Copy each of the rows below word for word, omitting the pictures.

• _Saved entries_
++++++++

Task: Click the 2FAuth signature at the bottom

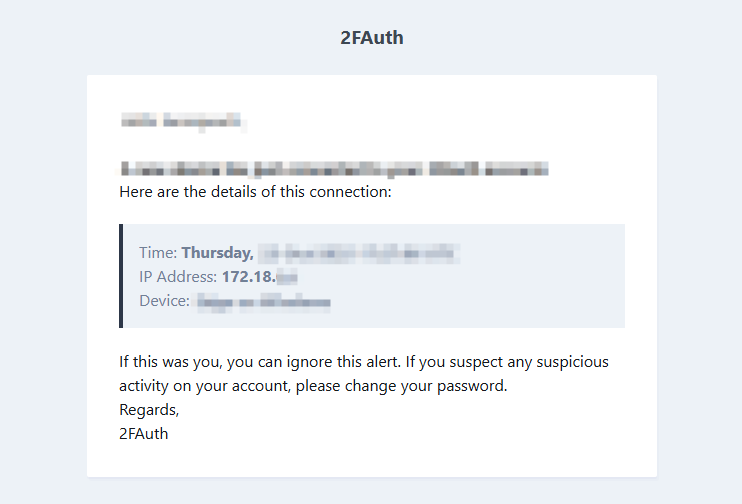Action: (x=144, y=433)
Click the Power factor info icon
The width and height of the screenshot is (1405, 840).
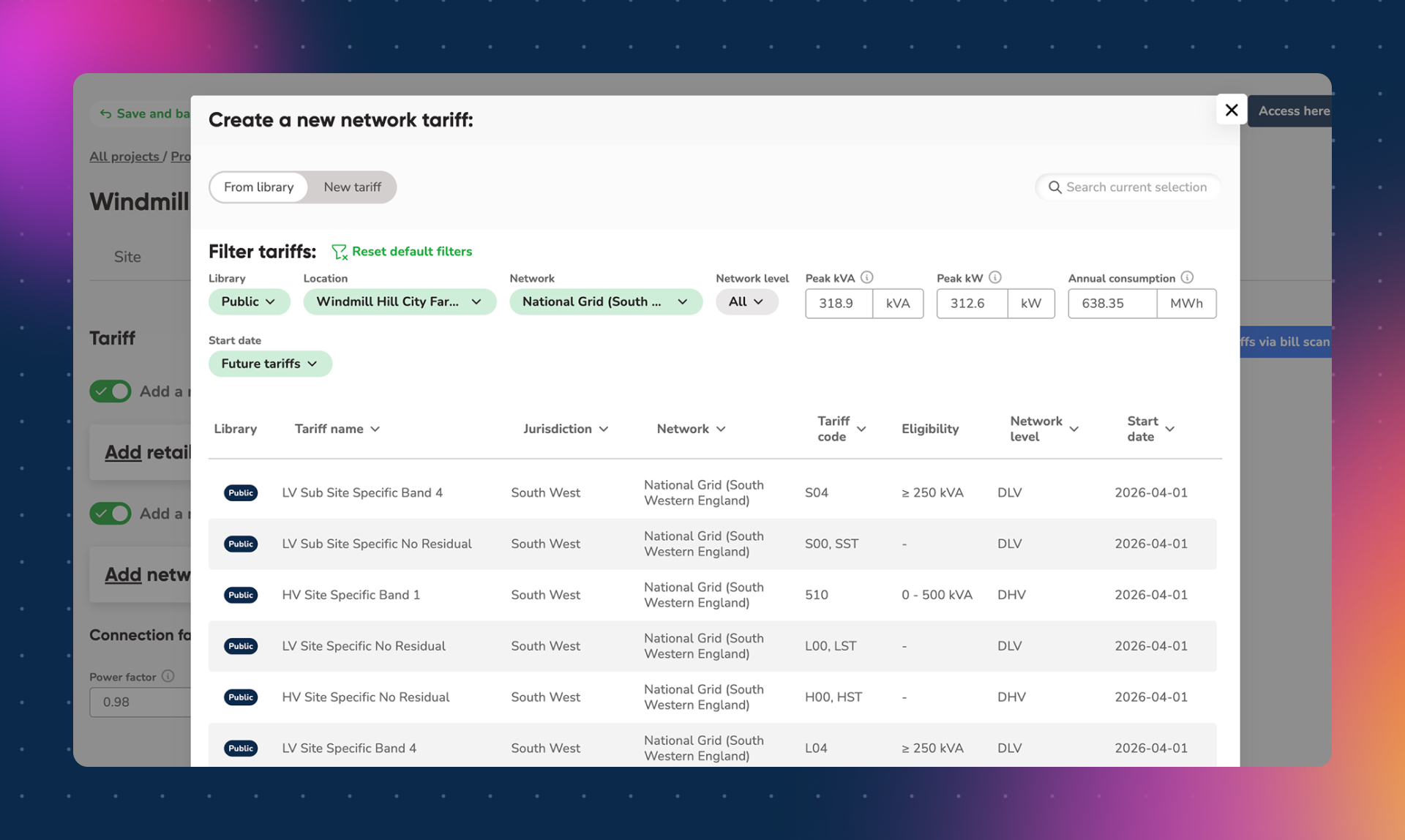(168, 676)
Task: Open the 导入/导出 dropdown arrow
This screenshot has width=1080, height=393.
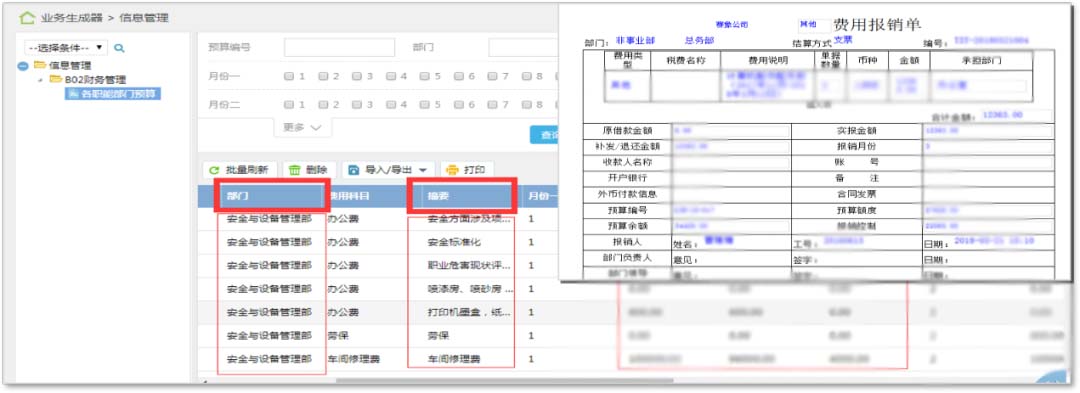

++++++++

• _RESULT OF THE TASK_
Task: Click the 2FAuth signature at the bottom

Action: (x=144, y=433)
Click the Power factor info icon
The width and height of the screenshot is (1405, 840).
(168, 676)
Task: Open the 导入/导出 dropdown arrow
This screenshot has width=1080, height=393.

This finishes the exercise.